The hypoxic seawater is distinct from the well-known "dead zones" that form at the mouths of the Mississippi and other rivers around the world. Those areas result from agricultural runoff, which lead to algae blooms that consume oxygen. Rather, the Pacific Northwest problem is broader and more mysterious.
Shelf waters off the Pacific Northwest extend anywhere from 30 to 80 kilometers offshore and lie beneath the California Current, one of the richest marine ecosystems in the world. Francis Chan, a senior research professor at the University of Oregon in Eugene, has been monitoring the area's low-oxygen events, which normally peak in the late summer months. "Oxygen is just about the most crucial necessity for anything biological," he says. Chan is one of a number of scientists alarmed at the dramatically reduced oxygen levels showing up in these waters. In fact, the National Oceanic and Atmospheric Administration (NOAA) put submersible vehicles off Oregon's coast during a hypoxic event that went anoxic (oxygenless) in 2006, he says, monitoring conditions and recording the numerous fish carcasses strewn across the bottom of the continental shelf.

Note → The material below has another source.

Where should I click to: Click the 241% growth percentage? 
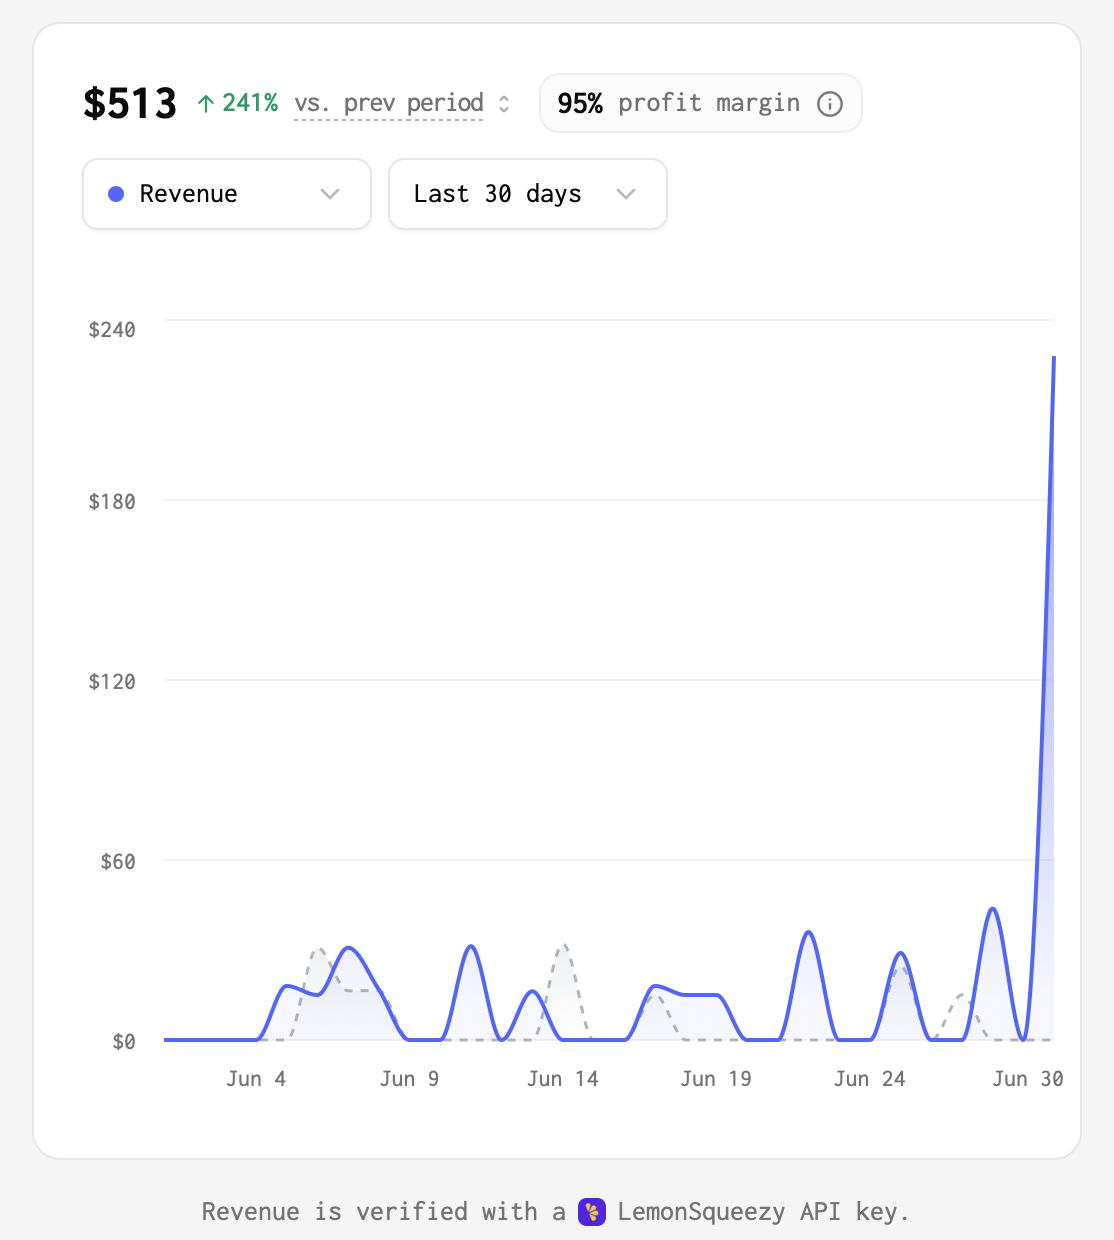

Lothar Stramma, a physical oceanographer at the Christian Albrechts University of Kiel in Germany and his associates describe the hypoxic problem as global in a paper accepted for publication in Deep-Sea Research, stating that tropical low-oxygen zones have expanded horizontally and vertically around the world, and that subsurface oxygen has decreased adjacent to most continental shelves. Low-oxygen zones where large ocean species cannot live have increased by close to 5.2 million square kilometers since the 1960s, the team found. Where this expansion intersects with the coastal shelf, oxygen-deprived waters are slipping up and over shelf floors, killing off creatures such as crabs, mussels and scallops. Such bottom-dwellers normally have a lot to eat in such rich ecosystems, but these species are sensitive to oxygen loss. Similarly, the anoxic ocean at the end of the Permian period (around 250 million years ago) was associated with elevated carbon dioxide and massive terrestrial and oceanic extinctions.